The gravesite remained bare on the first anniversary of his death as well as his birthday and the second Christmas. Pearson kept promising the monument would arrive, but it never did.
"The most heartbreaking event was on May 5, 2007, - two years after his death - when I, the children and grandchildren visited Paul's grave and there still was no monument," she says. "Three of the youngest grandkids asked 'Why do all these people who died after Grandpa have monuments and Grandpa does not? Did you not get one for him Grandma?' I explained the lady I ordered it from had not yet gotten it in. They asked why and I had no answer for them."

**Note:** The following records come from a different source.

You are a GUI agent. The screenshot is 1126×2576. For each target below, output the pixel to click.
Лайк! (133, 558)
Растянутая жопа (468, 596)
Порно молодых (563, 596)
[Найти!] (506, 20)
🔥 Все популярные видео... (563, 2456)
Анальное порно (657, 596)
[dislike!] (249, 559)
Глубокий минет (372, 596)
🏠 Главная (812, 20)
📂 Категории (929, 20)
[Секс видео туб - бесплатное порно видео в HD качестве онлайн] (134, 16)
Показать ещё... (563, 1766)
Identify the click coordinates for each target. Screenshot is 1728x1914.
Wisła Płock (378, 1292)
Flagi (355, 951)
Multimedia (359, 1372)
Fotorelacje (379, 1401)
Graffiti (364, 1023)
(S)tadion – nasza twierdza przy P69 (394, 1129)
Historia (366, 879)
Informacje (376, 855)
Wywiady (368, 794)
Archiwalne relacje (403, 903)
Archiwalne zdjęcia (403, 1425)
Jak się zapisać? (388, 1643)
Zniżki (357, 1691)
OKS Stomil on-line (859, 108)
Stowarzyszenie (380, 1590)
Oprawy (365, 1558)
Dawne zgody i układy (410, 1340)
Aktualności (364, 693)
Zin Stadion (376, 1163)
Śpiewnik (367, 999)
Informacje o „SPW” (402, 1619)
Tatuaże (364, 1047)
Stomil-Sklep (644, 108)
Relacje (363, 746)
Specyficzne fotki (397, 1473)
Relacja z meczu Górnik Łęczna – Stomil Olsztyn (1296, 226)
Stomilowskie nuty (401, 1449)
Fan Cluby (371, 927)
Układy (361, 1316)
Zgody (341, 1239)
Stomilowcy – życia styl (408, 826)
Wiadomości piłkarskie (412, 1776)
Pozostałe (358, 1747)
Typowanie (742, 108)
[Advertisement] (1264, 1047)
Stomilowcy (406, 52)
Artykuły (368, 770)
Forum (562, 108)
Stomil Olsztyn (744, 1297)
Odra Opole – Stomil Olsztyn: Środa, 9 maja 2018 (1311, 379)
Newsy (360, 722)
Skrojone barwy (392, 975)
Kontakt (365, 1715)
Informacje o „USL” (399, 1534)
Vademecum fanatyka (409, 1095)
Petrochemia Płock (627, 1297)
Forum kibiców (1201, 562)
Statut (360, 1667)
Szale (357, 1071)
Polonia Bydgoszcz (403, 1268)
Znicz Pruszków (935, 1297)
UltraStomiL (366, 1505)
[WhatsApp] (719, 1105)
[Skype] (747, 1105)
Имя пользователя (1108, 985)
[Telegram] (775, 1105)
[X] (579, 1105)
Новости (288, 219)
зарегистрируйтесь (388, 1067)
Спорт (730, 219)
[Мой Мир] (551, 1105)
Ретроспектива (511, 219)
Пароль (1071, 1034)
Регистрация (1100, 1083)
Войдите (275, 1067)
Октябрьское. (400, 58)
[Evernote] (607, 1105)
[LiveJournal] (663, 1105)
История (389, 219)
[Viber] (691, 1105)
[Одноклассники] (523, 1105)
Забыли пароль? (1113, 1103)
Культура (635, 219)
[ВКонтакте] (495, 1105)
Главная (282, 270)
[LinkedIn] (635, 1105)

Clune made numerous telephone calls that went unanswered and repeated trips to the business on state Route 29, west of Celina, but no one came to the door.
A son went there in June to intervene on his mother's behalf, only to receive excuses without any results. Finally, there was no recourse except to contact the Mercer County Sheriff's Office and file a written report - one of 23 which led to a grand jury indictment.
Clune purchased another monument from a reputable dealer on Aug. 7, 2007, and it was placed at the grave seven weeks later as she recuperated from breast cancer surgery.
She still struggles with unanswered questions like "Why did you take my money and string me along when you obviously had no intention of getting the monument for my husband?" and "What did you use my money for?"
Three area sisters - Deb Gross, Teresa Griswold and Mary Conkel - have similar questions. They purchased grave markers for their sister Elaine Sparks and their mother Sonia Jacobs in the wake of deaths occurring within a three-month period in 2006. They paid $2,000 upfront as requested but the markers were never installed at Mercer and Resthaven memorial gardens.
"I went there and called there but Mary Jo always put me off with some excuse," Gross says. "Then she quit answering the phone. A recorded voice said no one was available and to call back later. I couldn't even leave a message."
It was difficult to find the graves once the grass grew.
"We set flowers where we thought Mom and Elaine were buried," Griswold says. "I thought something was fishy, but then none of us ever purchased them before."
In 2007, the sisters ordered new markers from another business, and installation came six to seven weeks later. Their father, Jim Jacobs, who feared they were being taken again, had an opportunity to see them before his March 1 death.
"I don't care if we don't get our money back," Gross says. "I just don't want to see her (Pearson) walking around as if she did nothing wrong."